Exercise requirements: Restate exactly the lines from the top of the listing below to the line containing "Enable the 孤老 checkbox"; the remaining lines are not wanted.

Exercise input:
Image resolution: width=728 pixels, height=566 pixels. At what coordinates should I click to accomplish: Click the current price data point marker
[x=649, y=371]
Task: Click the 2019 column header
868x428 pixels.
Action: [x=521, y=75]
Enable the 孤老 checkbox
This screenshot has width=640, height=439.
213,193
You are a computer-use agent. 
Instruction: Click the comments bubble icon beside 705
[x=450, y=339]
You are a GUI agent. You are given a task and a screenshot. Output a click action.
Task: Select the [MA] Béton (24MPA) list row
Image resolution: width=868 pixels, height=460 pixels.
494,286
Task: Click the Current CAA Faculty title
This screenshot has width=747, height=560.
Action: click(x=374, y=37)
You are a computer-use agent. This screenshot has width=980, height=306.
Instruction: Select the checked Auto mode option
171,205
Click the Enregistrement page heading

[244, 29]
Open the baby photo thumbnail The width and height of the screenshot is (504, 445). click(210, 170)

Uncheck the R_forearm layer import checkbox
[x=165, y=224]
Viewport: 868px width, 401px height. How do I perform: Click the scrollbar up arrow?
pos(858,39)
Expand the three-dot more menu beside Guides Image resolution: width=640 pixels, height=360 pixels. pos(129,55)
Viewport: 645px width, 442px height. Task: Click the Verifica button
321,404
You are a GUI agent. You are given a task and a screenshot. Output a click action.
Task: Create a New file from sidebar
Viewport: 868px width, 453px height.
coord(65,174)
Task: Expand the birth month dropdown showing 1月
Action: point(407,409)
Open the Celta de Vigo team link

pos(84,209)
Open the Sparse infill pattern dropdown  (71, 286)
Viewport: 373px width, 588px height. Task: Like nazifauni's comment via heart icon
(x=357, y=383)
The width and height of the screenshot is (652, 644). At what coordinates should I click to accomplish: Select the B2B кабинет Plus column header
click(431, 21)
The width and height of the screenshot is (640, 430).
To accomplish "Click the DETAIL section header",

Solved problem:
Image resolution: width=728 pixels, height=566 pixels. At what coordinates should I click to accomplish: Click the current price data point marker
[x=649, y=371]
Task: Click the 2019 column header
868x428 pixels.
Action: [x=521, y=75]
Enable the 孤老 checkbox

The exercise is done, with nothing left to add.